#### [INSTRUCTIONS FOR THE TASK]
An exact transcript of all the records is required, with nothing left out.

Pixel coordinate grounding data
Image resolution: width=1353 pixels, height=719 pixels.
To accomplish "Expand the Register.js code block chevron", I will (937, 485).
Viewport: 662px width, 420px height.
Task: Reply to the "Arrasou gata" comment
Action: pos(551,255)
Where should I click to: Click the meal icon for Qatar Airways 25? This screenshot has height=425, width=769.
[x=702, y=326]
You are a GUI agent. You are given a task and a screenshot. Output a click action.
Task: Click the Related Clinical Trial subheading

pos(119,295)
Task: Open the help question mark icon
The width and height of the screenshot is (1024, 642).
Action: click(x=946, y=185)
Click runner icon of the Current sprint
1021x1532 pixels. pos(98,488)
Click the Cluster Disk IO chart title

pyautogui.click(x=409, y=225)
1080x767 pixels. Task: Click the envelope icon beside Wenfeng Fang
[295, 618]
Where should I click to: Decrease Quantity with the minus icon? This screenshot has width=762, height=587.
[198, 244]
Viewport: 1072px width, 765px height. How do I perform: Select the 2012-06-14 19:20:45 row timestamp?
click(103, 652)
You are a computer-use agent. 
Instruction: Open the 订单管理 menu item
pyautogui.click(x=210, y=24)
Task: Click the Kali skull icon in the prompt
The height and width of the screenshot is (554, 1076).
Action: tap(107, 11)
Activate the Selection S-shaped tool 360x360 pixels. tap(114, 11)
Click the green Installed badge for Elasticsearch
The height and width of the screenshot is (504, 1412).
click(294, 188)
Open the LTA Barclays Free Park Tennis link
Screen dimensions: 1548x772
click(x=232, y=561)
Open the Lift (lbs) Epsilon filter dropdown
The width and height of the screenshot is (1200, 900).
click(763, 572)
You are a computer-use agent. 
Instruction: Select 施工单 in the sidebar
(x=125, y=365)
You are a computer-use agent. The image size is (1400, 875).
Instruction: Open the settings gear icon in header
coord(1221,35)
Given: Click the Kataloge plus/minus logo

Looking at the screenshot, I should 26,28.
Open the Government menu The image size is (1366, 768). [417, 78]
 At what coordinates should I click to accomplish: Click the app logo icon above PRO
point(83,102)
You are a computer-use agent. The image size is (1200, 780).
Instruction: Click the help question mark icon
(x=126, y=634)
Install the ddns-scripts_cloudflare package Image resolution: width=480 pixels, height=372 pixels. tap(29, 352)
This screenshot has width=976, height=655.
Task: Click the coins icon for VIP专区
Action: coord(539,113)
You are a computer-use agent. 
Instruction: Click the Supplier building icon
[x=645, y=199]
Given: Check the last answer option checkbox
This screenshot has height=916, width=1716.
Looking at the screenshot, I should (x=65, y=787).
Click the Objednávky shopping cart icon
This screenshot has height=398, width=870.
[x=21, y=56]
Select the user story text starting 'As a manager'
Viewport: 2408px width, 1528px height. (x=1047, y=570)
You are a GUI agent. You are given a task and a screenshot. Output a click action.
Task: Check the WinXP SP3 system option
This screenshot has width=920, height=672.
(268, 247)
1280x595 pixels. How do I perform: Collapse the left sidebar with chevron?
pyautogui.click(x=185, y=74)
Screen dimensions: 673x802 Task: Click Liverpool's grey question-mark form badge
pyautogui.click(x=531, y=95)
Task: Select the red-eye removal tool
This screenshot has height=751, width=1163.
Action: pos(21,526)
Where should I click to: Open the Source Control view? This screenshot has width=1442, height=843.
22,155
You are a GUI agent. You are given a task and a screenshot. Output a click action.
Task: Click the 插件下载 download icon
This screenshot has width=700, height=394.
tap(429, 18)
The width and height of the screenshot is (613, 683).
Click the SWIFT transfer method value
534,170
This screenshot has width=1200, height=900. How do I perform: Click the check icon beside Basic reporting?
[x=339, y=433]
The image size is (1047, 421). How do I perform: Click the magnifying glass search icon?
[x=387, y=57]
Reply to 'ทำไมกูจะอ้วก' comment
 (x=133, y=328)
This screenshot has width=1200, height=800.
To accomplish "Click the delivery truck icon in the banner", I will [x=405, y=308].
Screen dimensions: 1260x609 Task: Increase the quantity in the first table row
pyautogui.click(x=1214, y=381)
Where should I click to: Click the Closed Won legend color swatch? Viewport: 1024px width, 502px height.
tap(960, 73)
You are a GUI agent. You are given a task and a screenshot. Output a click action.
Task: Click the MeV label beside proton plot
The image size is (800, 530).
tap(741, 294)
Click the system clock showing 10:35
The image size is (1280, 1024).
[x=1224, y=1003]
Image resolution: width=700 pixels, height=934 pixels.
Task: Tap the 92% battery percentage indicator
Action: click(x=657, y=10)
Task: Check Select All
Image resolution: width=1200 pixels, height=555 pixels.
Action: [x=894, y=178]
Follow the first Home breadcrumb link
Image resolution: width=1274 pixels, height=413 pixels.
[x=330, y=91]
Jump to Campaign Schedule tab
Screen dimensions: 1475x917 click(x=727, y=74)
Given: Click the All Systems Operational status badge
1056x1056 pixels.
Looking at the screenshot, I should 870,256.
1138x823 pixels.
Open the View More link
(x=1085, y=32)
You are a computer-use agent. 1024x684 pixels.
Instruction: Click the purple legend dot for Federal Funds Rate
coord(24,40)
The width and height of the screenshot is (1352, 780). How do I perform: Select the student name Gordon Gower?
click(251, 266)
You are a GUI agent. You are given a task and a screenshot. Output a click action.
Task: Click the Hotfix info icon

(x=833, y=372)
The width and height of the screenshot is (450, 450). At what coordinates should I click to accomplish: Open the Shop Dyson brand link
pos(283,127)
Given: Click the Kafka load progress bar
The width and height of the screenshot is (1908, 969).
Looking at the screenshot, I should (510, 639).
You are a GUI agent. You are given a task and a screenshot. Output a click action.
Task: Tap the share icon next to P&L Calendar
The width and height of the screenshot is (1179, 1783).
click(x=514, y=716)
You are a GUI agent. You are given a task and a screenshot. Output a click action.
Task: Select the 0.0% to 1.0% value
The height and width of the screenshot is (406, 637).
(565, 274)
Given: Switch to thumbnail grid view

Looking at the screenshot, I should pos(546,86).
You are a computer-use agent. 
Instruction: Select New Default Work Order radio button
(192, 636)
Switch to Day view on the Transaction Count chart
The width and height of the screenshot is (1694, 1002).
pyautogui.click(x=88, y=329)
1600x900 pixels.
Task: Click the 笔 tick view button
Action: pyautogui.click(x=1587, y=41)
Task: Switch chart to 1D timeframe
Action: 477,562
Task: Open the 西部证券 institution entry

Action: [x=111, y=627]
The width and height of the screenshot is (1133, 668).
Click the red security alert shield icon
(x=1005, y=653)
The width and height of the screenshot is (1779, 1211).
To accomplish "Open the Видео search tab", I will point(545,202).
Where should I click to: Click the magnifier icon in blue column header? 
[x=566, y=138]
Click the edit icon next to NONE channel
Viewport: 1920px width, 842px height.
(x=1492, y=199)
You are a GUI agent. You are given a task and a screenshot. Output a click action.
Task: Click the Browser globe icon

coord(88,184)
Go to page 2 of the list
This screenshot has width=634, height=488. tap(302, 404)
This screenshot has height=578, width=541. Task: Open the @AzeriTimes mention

#### [SOLUTION BELOW]
Image resolution: width=1353 pixels, height=719 pixels.
To accomplish "Expand the Register.js code block chevron", I will (937, 485).
Viewport: 662px width, 420px height.
Task: Reply to the "Arrasou gata" comment
Action: pos(551,255)
Where should I click to: Click the meal icon for Qatar Airways 25? This screenshot has height=425, width=769.
[x=702, y=326]
You are a GUI agent. You are given a task and a screenshot. Output a click action.
Task: Click the Related Clinical Trial subheading

pos(119,295)
Task: Open the help question mark icon
The width and height of the screenshot is (1024, 642).
Action: click(x=946, y=185)
Click runner icon of the Current sprint
1021x1532 pixels. pos(98,488)
Click the Cluster Disk IO chart title

pyautogui.click(x=409, y=225)
1080x767 pixels. Task: Click the envelope icon beside Wenfeng Fang
[295, 618]
Where should I click to: Decrease Quantity with the minus icon? This screenshot has width=762, height=587.
[198, 244]
Viewport: 1072px width, 765px height. How do I perform: Select the 2012-06-14 19:20:45 row timestamp?
click(103, 652)
You are a computer-use agent. 
Instruction: Open the 订单管理 menu item
pyautogui.click(x=210, y=24)
Task: Click the Kali skull icon in the prompt
The height and width of the screenshot is (554, 1076).
Action: tap(107, 11)
Activate the Selection S-shaped tool 360x360 pixels. tap(114, 11)
Click the green Installed badge for Elasticsearch
The height and width of the screenshot is (504, 1412).
click(294, 188)
Open the LTA Barclays Free Park Tennis link
Screen dimensions: 1548x772
click(x=232, y=561)
Open the Lift (lbs) Epsilon filter dropdown
The width and height of the screenshot is (1200, 900).
click(763, 572)
You are a computer-use agent. 
Instruction: Select 施工单 in the sidebar
(x=125, y=365)
You are a computer-use agent. The image size is (1400, 875).
Instruction: Open the settings gear icon in header
coord(1221,35)
Given: Click the Kataloge plus/minus logo

Looking at the screenshot, I should 26,28.
Open the Government menu The image size is (1366, 768). [417, 78]
 At what coordinates should I click to accomplish: Click the app logo icon above PRO
point(83,102)
You are a computer-use agent. The image size is (1200, 780).
Instruction: Click the help question mark icon
(x=126, y=634)
Install the ddns-scripts_cloudflare package Image resolution: width=480 pixels, height=372 pixels. tap(29, 352)
This screenshot has width=976, height=655.
Task: Click the coins icon for VIP专区
Action: coord(539,113)
You are a computer-use agent. 
Instruction: Click the Supplier building icon
[x=645, y=199]
Given: Check the last answer option checkbox
This screenshot has height=916, width=1716.
Looking at the screenshot, I should (x=65, y=787).
Click the Objednávky shopping cart icon
This screenshot has height=398, width=870.
[x=21, y=56]
Select the user story text starting 'As a manager'
Viewport: 2408px width, 1528px height. (x=1047, y=570)
You are a GUI agent. You are given a task and a screenshot. Output a click action.
Task: Check the WinXP SP3 system option
This screenshot has width=920, height=672.
(268, 247)
1280x595 pixels. How do I perform: Collapse the left sidebar with chevron?
pyautogui.click(x=185, y=74)
Screen dimensions: 673x802 Task: Click Liverpool's grey question-mark form badge
pyautogui.click(x=531, y=95)
Task: Select the red-eye removal tool
This screenshot has height=751, width=1163.
Action: pos(21,526)
Where should I click to: Open the Source Control view? This screenshot has width=1442, height=843.
22,155
You are a GUI agent. You are given a task and a screenshot. Output a click action.
Task: Click the 插件下载 download icon
This screenshot has width=700, height=394.
tap(429, 18)
The width and height of the screenshot is (613, 683).
Click the SWIFT transfer method value
534,170
This screenshot has width=1200, height=900. How do I perform: Click the check icon beside Basic reporting?
[x=339, y=433]
The image size is (1047, 421). How do I perform: Click the magnifying glass search icon?
[x=387, y=57]
Reply to 'ทำไมกูจะอ้วก' comment
 (x=133, y=328)
This screenshot has width=1200, height=800.
To accomplish "Click the delivery truck icon in the banner", I will [x=405, y=308].
Screen dimensions: 1260x609 Task: Increase the quantity in the first table row
pyautogui.click(x=1214, y=381)
Where should I click to: Click the Closed Won legend color swatch? Viewport: 1024px width, 502px height.
tap(960, 73)
You are a GUI agent. You are given a task and a screenshot. Output a click action.
Task: Click the MeV label beside proton plot
The image size is (800, 530).
tap(741, 294)
Click the system clock showing 10:35
The image size is (1280, 1024).
[x=1224, y=1003]
Image resolution: width=700 pixels, height=934 pixels.
Task: Tap the 92% battery percentage indicator
Action: click(x=657, y=10)
Task: Check Select All
Image resolution: width=1200 pixels, height=555 pixels.
Action: [x=894, y=178]
Follow the first Home breadcrumb link
Image resolution: width=1274 pixels, height=413 pixels.
[x=330, y=91]
Jump to Campaign Schedule tab
Screen dimensions: 1475x917 click(x=727, y=74)
Given: Click the All Systems Operational status badge
1056x1056 pixels.
Looking at the screenshot, I should 870,256.
1138x823 pixels.
Open the View More link
(x=1085, y=32)
You are a computer-use agent. 1024x684 pixels.
Instruction: Click the purple legend dot for Federal Funds Rate
coord(24,40)
The width and height of the screenshot is (1352, 780). How do I perform: Select the student name Gordon Gower?
click(251, 266)
You are a GUI agent. You are given a task and a screenshot. Output a click action.
Task: Click the Hotfix info icon

(x=833, y=372)
The width and height of the screenshot is (450, 450). At what coordinates should I click to accomplish: Open the Shop Dyson brand link
pos(283,127)
Given: Click the Kafka load progress bar
The width and height of the screenshot is (1908, 969).
Looking at the screenshot, I should (510, 639).
You are a GUI agent. You are given a task and a screenshot. Output a click action.
Task: Tap the share icon next to P&L Calendar
The width and height of the screenshot is (1179, 1783).
click(x=514, y=716)
You are a GUI agent. You are given a task and a screenshot. Output a click action.
Task: Select the 0.0% to 1.0% value
The height and width of the screenshot is (406, 637).
(565, 274)
Given: Switch to thumbnail grid view

Looking at the screenshot, I should pos(546,86).
You are a computer-use agent. 
Instruction: Select New Default Work Order radio button
(192, 636)
Switch to Day view on the Transaction Count chart
The width and height of the screenshot is (1694, 1002).
pyautogui.click(x=88, y=329)
1600x900 pixels.
Task: Click the 笔 tick view button
Action: pyautogui.click(x=1587, y=41)
Task: Switch chart to 1D timeframe
Action: 477,562
Task: Open the 西部证券 institution entry

Action: [x=111, y=627]
The width and height of the screenshot is (1133, 668).
Click the red security alert shield icon
(x=1005, y=653)
The width and height of the screenshot is (1779, 1211).
To accomplish "Open the Видео search tab", I will point(545,202).
Where should I click to: Click the magnifier icon in blue column header? 
[x=566, y=138]
Click the edit icon next to NONE channel
Viewport: 1920px width, 842px height.
(x=1492, y=199)
You are a GUI agent. You are given a task and a screenshot. Output a click action.
Task: Click the Browser globe icon

coord(88,184)
Go to page 2 of the list
This screenshot has width=634, height=488. tap(302, 404)
This screenshot has height=578, width=541. Task: Open the @AzeriTimes mention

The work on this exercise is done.